1. ## logarithm regression equation

The table shows Taiwan's nuclear power generation data in billions of killowatt hours. Let x=5 represent 1980, x=10 rep. 1985 and so on.

Year Energy produced
1980 7.8
1985 27.8
1990 31.6
1995 33.9

1) find natural logarithm regression equation for the data.
y=-20.52 + 19.05 ln(x)

I got this in my calculator..is it correct? Thanks!

2) Predict when the nuclear power generation will reach 40 billion kilowatt hours.
I have a question -- do you plug 40 billion into the x or the y? I think y, because it is total power, but just checking my work.

When I plug 40 billion in for y, I come up with 21.47, which would be year 1996.
Am I correct?

2. Originally Posted by live_laugh_luv27
The table shows Taiwan's nuclear power generation data in billions of killowatt hours. Let x=5 represent 1980, x=10 rep. 1985 and so on.

Year Energy produced
1980 7.8
1985 27.8
1990 31.6
1995 33.9

1) find natural logarithm regression equation for the data.
y=-20.52 + 19.05 ln(x)

ok

2) Predict when the nuclear power generation will reach 40 billion kilowatt hours.
I have a question -- do you plug 40 billion into the x or the y? I think y, because it is total power, but just checking my work.

When I plug 40 billion in for y, I come up with 21.47, which would be year 1996.
Am I correct?

y = 40 ... x = 23.97 ... about 1999
...

3. would you plug in 40,000,000,000 or 40? because it's already in billions of kilowatts?

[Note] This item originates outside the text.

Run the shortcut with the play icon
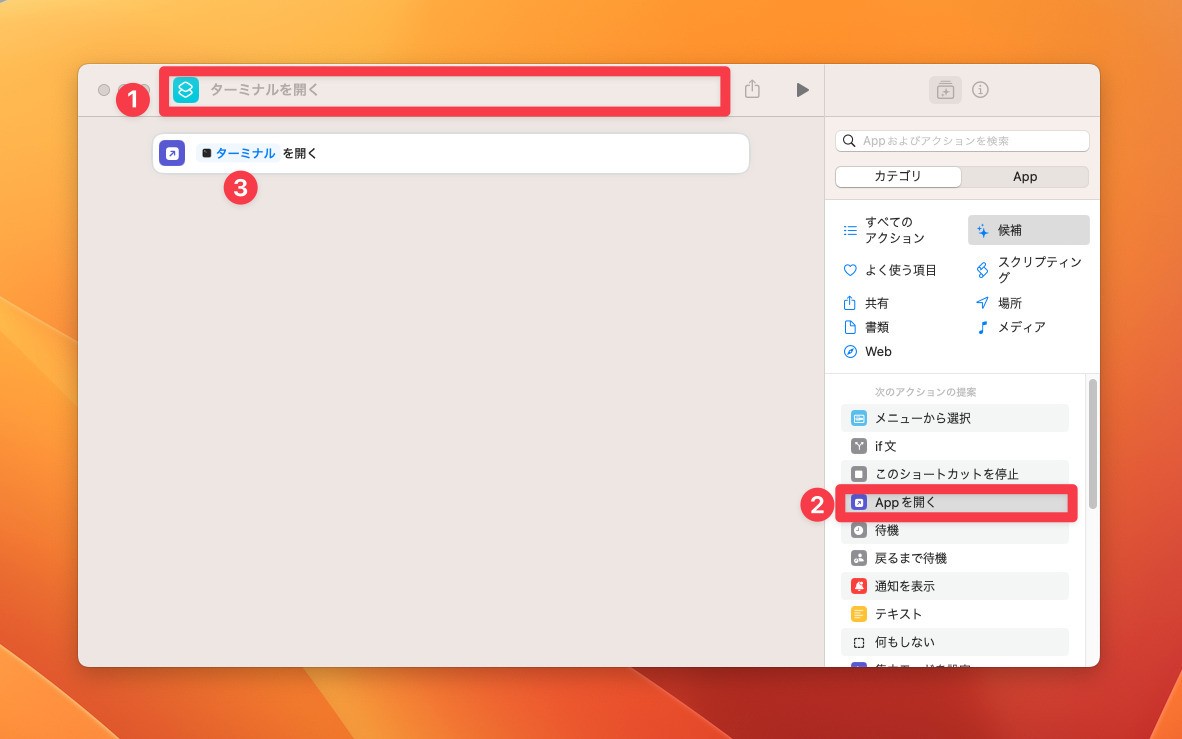point(801,89)
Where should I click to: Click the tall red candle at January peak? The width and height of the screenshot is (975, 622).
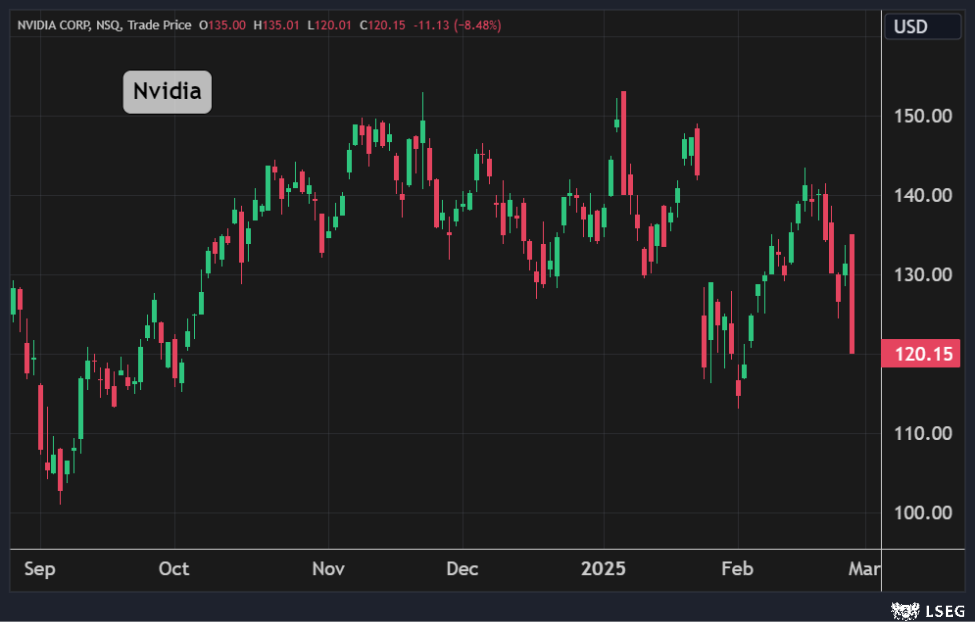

4. Originally Posted by live_laugh_luv27
would you plug in 40,000,000,000 or 40? because it's already in billions of kilowatts?
The table shows Taiwan's nuclear power generation data in billions of killowatt hours.
.

5. Originally Posted by skeeter
.
ok, when I plug in 40, I'm stuck at 60.52 = 19.05ln(x).
When I try to divide to get rid of the ln(x) I'm coming up with completely wrong answers..help? Thanks

6. Originally Posted by live_laugh_luv27
ok, when I plug in 40, I'm stuck at 60.52 = 19.05ln(x).
When I try to divide to get rid of the ln(x) I'm coming up with completely wrong answers..help? Thanks
$\displaystyle 60.52 = 19.05 \ln(x)$

divide by $\displaystyle 19.05$ ...

$\displaystyle \frac{60.52}{19.05} = \ln(x)$

convert the log equation into an exponential equation ...

$\displaystyle e^{\frac{60.52}{19.05}} = x$

pop this value into your calculator ...

$\displaystyle x = 23.97...$

7. ok, thanks...so the end of 1998. or should I round it to 1999?

8. Originally Posted by live_laugh_luv27
ok, thanks...so the end of 1998. or should I round it to 1999?
I'm not going to hold your hand on this ... you decide.